# [Problem statement]
Reproduce exactly the lines of the material beneath, from the line that contains "Click the C++ Standard dropdown arrow" to the line that contains "información sobre el", both included, and no other lines.
• • • • • • •
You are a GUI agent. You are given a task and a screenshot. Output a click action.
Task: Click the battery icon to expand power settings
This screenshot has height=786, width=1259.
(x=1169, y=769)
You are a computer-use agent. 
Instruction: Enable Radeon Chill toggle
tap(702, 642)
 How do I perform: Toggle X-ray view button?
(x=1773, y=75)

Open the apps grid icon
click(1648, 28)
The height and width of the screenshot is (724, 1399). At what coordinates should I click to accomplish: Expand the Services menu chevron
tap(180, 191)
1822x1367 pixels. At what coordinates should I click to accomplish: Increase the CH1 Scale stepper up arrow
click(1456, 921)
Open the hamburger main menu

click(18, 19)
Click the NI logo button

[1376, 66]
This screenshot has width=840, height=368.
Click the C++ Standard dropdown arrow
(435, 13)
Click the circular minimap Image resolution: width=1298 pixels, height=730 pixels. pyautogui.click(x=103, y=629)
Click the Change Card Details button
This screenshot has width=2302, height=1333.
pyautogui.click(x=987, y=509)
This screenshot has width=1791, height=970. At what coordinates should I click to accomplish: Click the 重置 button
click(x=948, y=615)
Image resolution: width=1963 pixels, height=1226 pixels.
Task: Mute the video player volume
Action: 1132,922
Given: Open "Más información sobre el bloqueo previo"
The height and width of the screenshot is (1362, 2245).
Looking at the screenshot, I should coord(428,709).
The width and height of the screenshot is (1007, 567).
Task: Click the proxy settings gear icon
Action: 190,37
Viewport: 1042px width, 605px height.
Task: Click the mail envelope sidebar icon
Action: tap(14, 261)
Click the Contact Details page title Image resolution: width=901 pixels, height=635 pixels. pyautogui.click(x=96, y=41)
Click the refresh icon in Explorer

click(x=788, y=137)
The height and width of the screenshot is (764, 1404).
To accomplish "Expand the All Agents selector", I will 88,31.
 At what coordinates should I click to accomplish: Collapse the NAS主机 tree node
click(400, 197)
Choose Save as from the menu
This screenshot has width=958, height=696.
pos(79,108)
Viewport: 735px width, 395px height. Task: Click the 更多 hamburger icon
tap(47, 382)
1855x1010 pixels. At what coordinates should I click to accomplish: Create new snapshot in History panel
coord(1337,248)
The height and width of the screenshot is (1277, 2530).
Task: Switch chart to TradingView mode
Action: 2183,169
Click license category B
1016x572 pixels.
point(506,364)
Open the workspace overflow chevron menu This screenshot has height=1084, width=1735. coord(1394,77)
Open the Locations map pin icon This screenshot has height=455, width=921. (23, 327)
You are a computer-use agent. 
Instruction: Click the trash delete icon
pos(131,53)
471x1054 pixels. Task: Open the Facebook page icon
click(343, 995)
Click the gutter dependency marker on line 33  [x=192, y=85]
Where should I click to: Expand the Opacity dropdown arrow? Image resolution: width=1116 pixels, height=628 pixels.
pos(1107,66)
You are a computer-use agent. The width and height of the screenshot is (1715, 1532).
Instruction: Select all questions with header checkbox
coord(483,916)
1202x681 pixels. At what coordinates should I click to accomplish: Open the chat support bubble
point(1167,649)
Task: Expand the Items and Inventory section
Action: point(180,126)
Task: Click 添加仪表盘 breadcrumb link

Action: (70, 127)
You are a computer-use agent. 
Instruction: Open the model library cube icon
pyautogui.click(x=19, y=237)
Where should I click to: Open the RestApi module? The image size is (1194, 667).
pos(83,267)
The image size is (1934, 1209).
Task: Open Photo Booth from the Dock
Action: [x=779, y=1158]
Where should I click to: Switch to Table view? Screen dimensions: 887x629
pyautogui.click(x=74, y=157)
• • • • • • •
# [Output of the task]
Click the C++ Standard dropdown arrow
(435, 13)
Click the circular minimap Image resolution: width=1298 pixels, height=730 pixels. pyautogui.click(x=103, y=629)
Click the Change Card Details button
This screenshot has width=2302, height=1333.
pyautogui.click(x=987, y=509)
This screenshot has width=1791, height=970. At what coordinates should I click to accomplish: Click the 重置 button
click(x=948, y=615)
Image resolution: width=1963 pixels, height=1226 pixels.
Task: Mute the video player volume
Action: 1132,922
Given: Open "Más información sobre el bloqueo previo"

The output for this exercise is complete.